Monday, July 2, 2018

Running a Marathon is Like. . .

The Rite Aid Cleveland Marathon is my fourth marathon, and it's the second time I've run the Cleveland full. I feel like I am still a newbie when it comes to marathons although I have officially run more marathons than some "real" runners I know.

I love the marathon; I hate the marathon. Much of this has to do with me personally, and this post is where I might try to sort it all out.

I have known intense pain in my life: 1) the birth of my first child and my second child and 2) when I  broke my right foot. Both times I knew that something in my body wasn't right, and my mind could not just ignore or correct it. The four times that I have run a marathon and the one time I ran a trail ultra relay have also met those criteria.

Data>
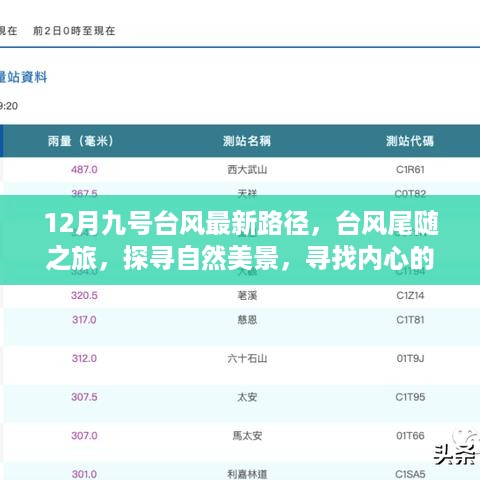
Task: Click the 測站代碼 column header
Action: [410, 141]
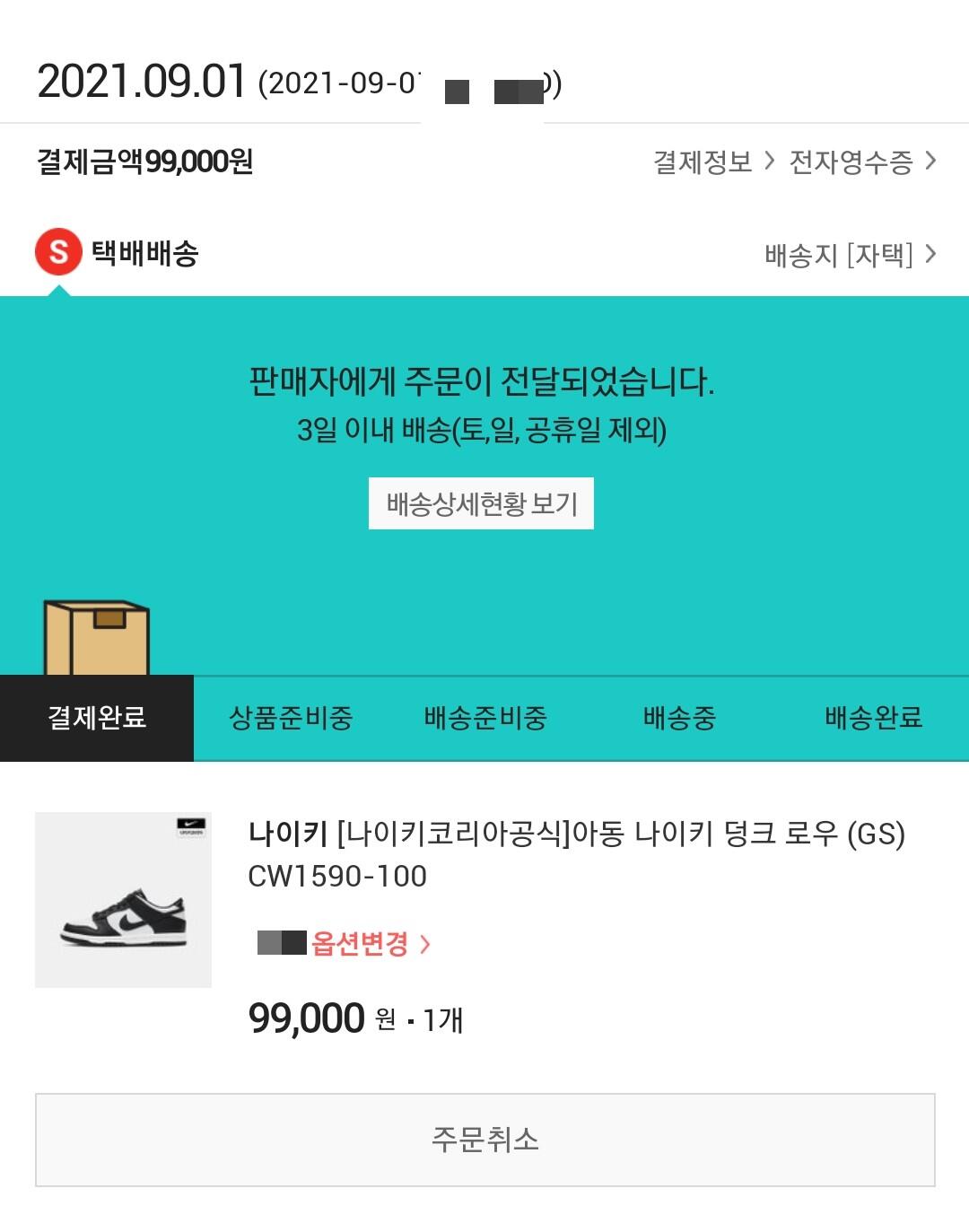Image resolution: width=969 pixels, height=1232 pixels.
Task: Open 결제정보 payment details
Action: pos(703,162)
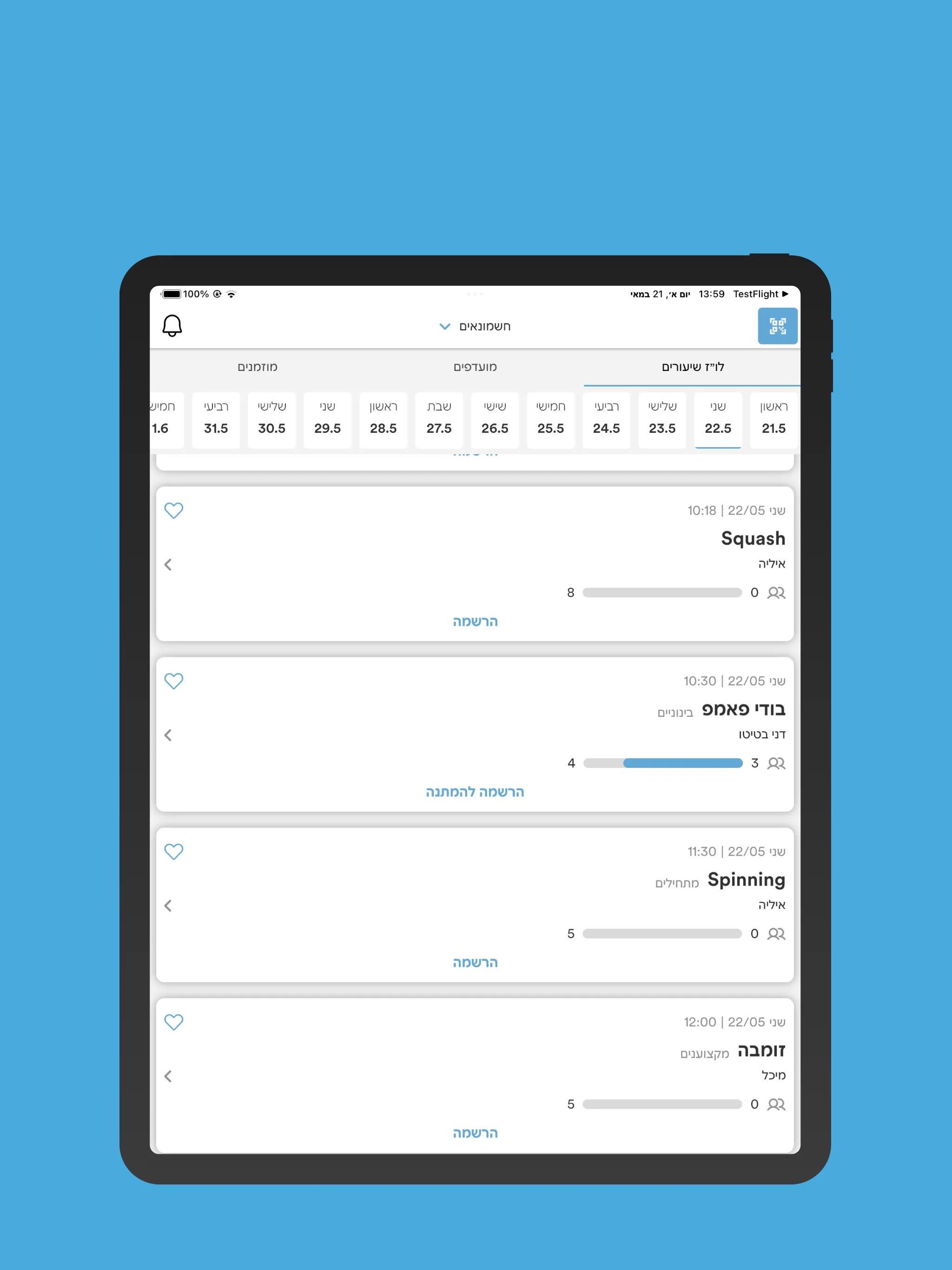Select the מועדפים tab
Image resolution: width=952 pixels, height=1270 pixels.
tap(476, 369)
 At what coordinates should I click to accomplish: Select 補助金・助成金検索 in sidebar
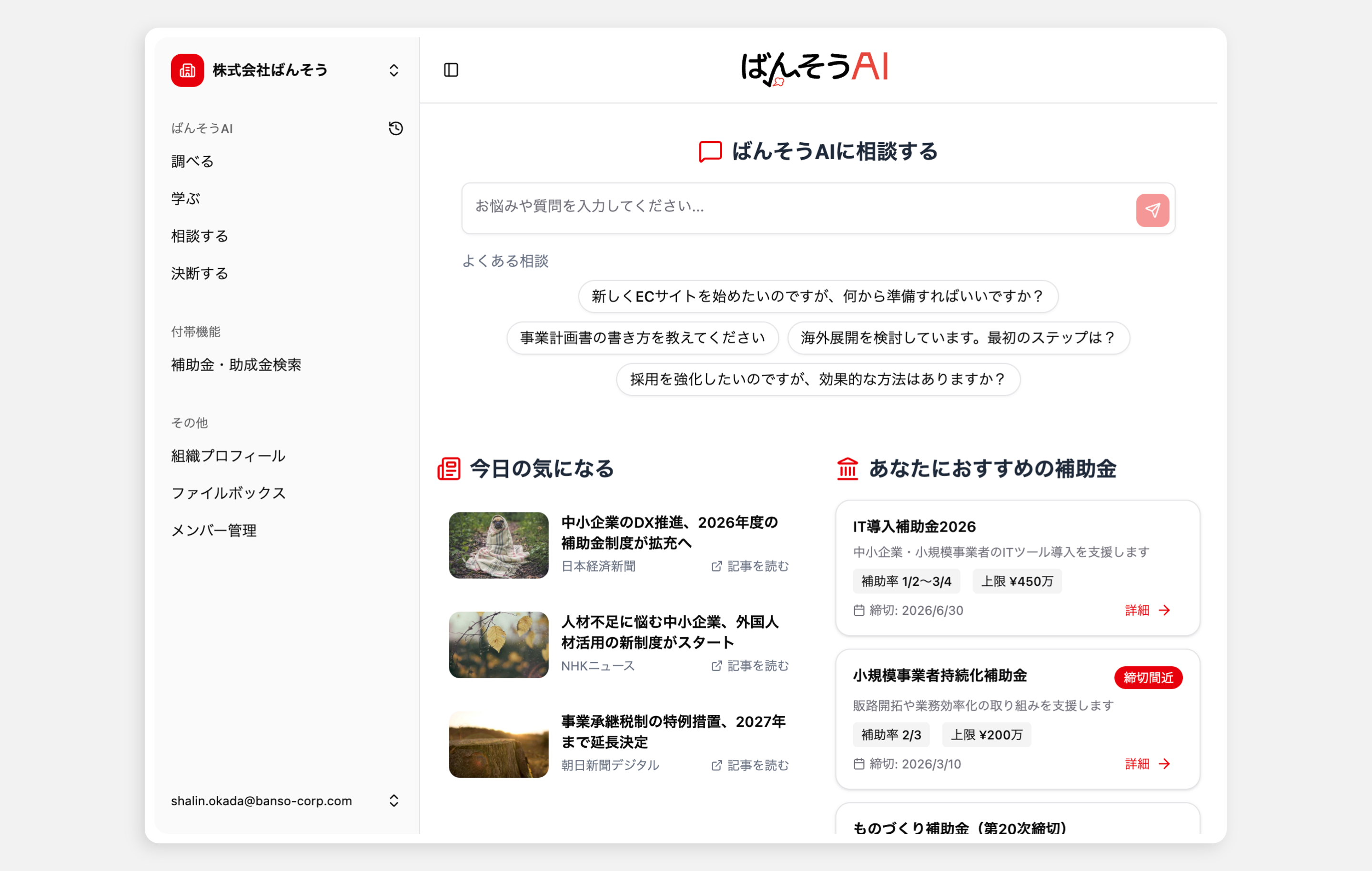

Exercise objective> Quote the marathon post word for word from "Running a Marathon" to "runners I know.". These rows were taken from a different source than the text.

Complete answer>
Running a Marathon is Like. . .

The Rite Aid Cleveland Marathon is my fourth marathon, and it's the second time I've run the Cleveland full. I feel like I am still a newbie when it comes to marathons although I have officially run more marathons than some "real" runners I know.